= SUPPLIED TEXT =
-.-.-

Dancers, smokers, confectioners, theater managers, etc., have been arrested and convicted under Sunday laws already enacted, but the persecution has not stopped with pleasure seekers. It has included Jews and Adventists as well, for living up to their religion by worshiping on Saturday and working on Sunday.

 

 

 

C. S. Longacre, general international secretary of the Seventh Day Adventists, makes report of the following convictions:

 

 

 

 

 

 

 

“Mr. T. B. Michael, of Charlotte, N. C., was arrested and fined for taking pictures on Sunday in Lowell, N. C. He has appealed his case.

 

“Three Seventh Day Adventists of South Lancaster, Mass., were painting the interior of a storeroom on Sunday in Clinton, Mass., and were arrested for disturbing the public peace, and tried before the lower court and fined. All three appealed their cases to the Superior Court of Massachusetts.

 

“Mr. W. D. Taylor, contractor and builder, Lakeland, Fla., was arrested and fined for working on Sunday. He refused to pay the fine and was cast into jail, but later the court suspended the sentence and released the prisoner.

 

“Mr. Paul Swinson, Goldsboro, N. C., was arrested and fined for operating a gasoline filling station on Sunday. He has appealed his case to the Superior Court of North Carolina.”

 

“Unless the present-day tendency toward religious and paternalistic legislation is checked,” says Mr. Longacre, “it will not be long until a complete union of church and state will be perfected in America such as held sway in the third and fourth centuries of the Roman empire, when the church hierarchy of that day captured the civil government and dominated the state.

 

“It is high time that every lover of civil and religious liberty raised his voice in protest against these encroachments upon human rights and defended the correct ideals of true Americanism, as conceived by the fathers of the American republic.”

 

The Jewish Sabbath Alliance of America in a recent statement declared any attempt to put into effect Sunday Blue Laws would be a direct violation of the constitutional guaranty of religious freedom.

 

“What these opponents of the seventh day call the American Sabbath,” the statement said, “is nothing more than a subterfuge. There is no American Sabbath, as well as there is no English, German, or Dutch Sabbath. There is no reason in existence which permits any body of legislators to decide in this theological question that one party is totally right and the other wrong.

 

“Even at the present time the existing laws on statute books of the State of New York are the grossest injustice to a large portion of the citizenry of this country, and the alliance will make every effort to amend same to allow the seventh day observing American citizens equal rights as are given another portion of the citizenry.”

 

 

 

 

 

It is evident that the Blue Law coterie would make the Constitution “a mere scrap of paper.” The avowed purpose of the National Reform Association is to insert the religious expression “God” in our Constitution, and to compel the enactment of both state and national Sunday laws.

 

The government of the United States is secular, not ecclesiastical. This was stated many times by our forefathers who established it.

 

What is a secular government?

 

It is one without an established church, or one which in any way is connected with the church.

 

A secular government will uphold an untrammeled search for truth, by defending an investigator from being intimidated by threat or penalty, legal, spiritual or social.

 

The founders of this republic established secular schools. A secular education is a system of training from which sectarian teaching is excluded.

 

A secular government encourages a secular attitude on the part of its citizens. Thus the citizen may be religious or not, as he chooses. Any other attitude is unjust, intolerant, and unendurable by a liberty loving people.

-.-.-

= STORED DATA =

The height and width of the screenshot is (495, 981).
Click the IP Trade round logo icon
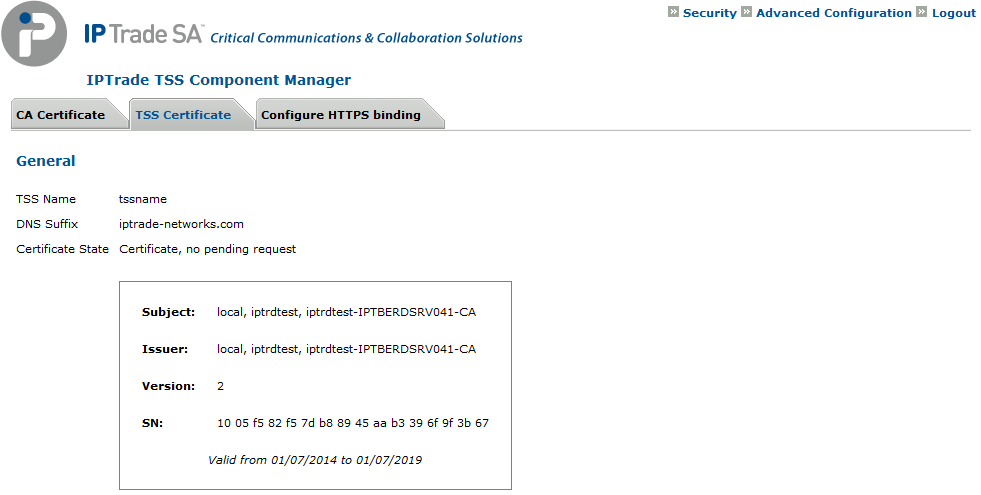coord(34,34)
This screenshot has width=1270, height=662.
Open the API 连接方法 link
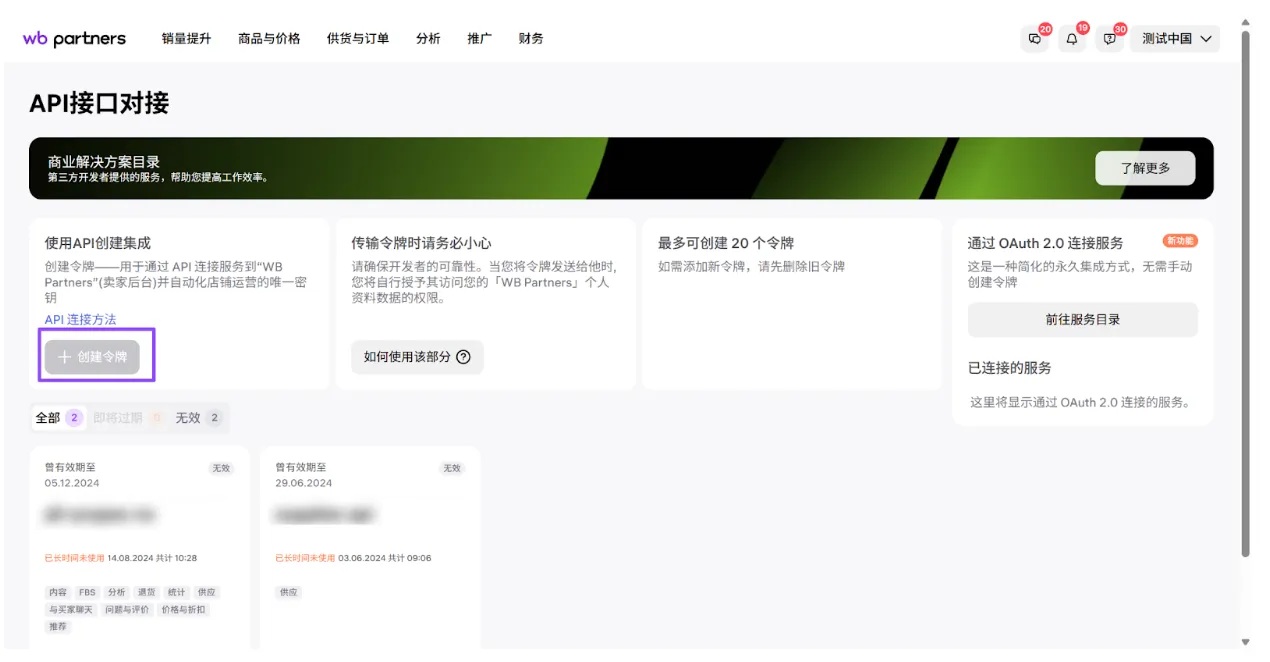[80, 320]
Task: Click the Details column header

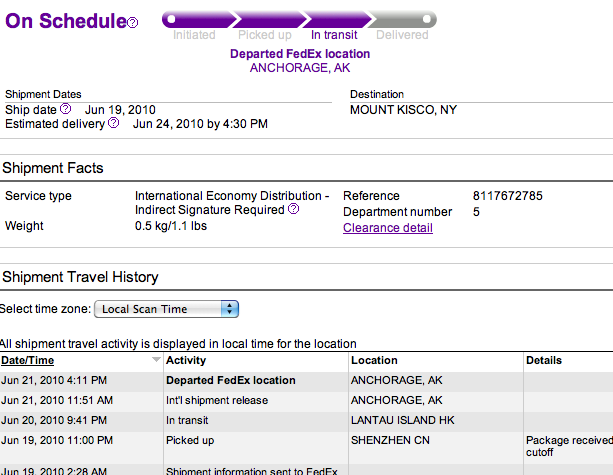Action: point(544,360)
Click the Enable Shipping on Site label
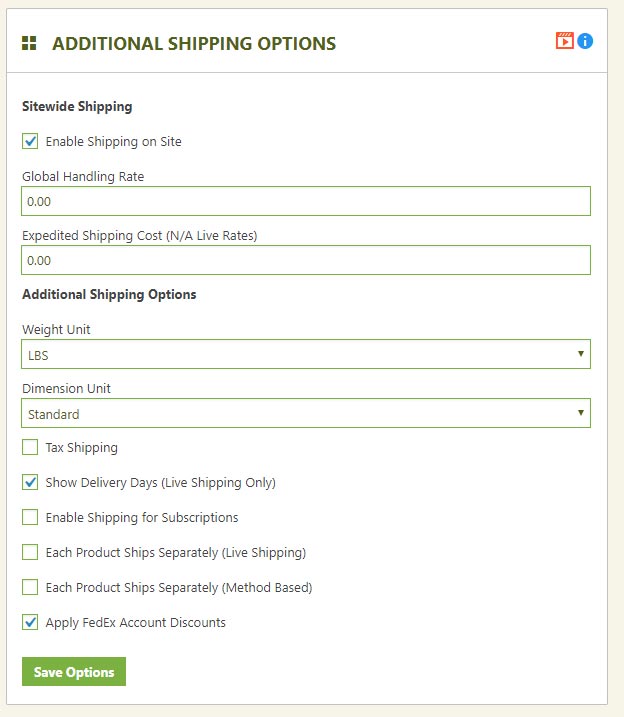 113,142
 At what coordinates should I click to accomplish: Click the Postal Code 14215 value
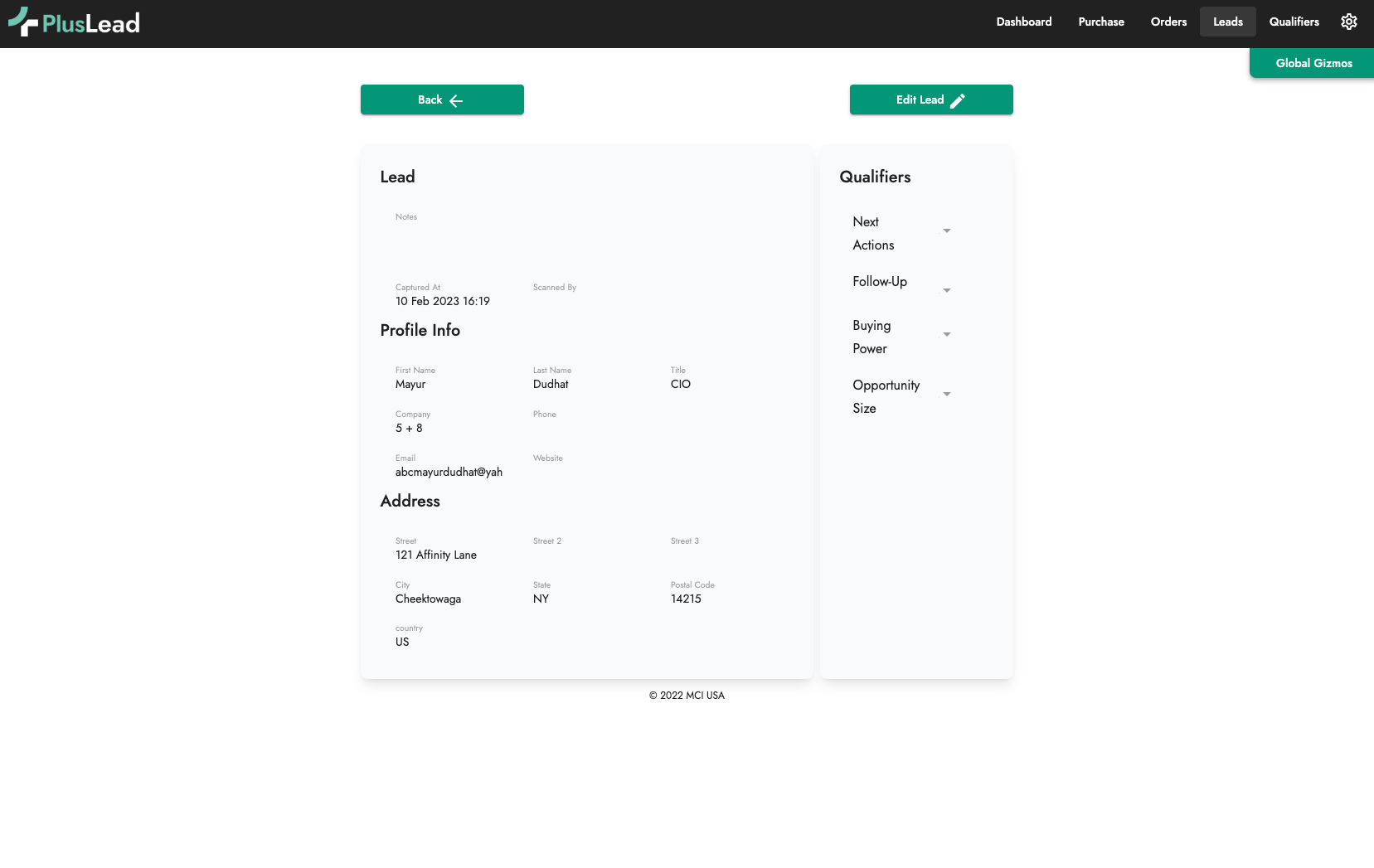[686, 599]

-.-.-

= PROBLEM DETAILS =
In the text on Sunday laws, what was Paul Swinson of Goldsboro, N. C., arrested and fined for?

= WRITTEN REPLY =
Operating a gasoline filling station on Sunday.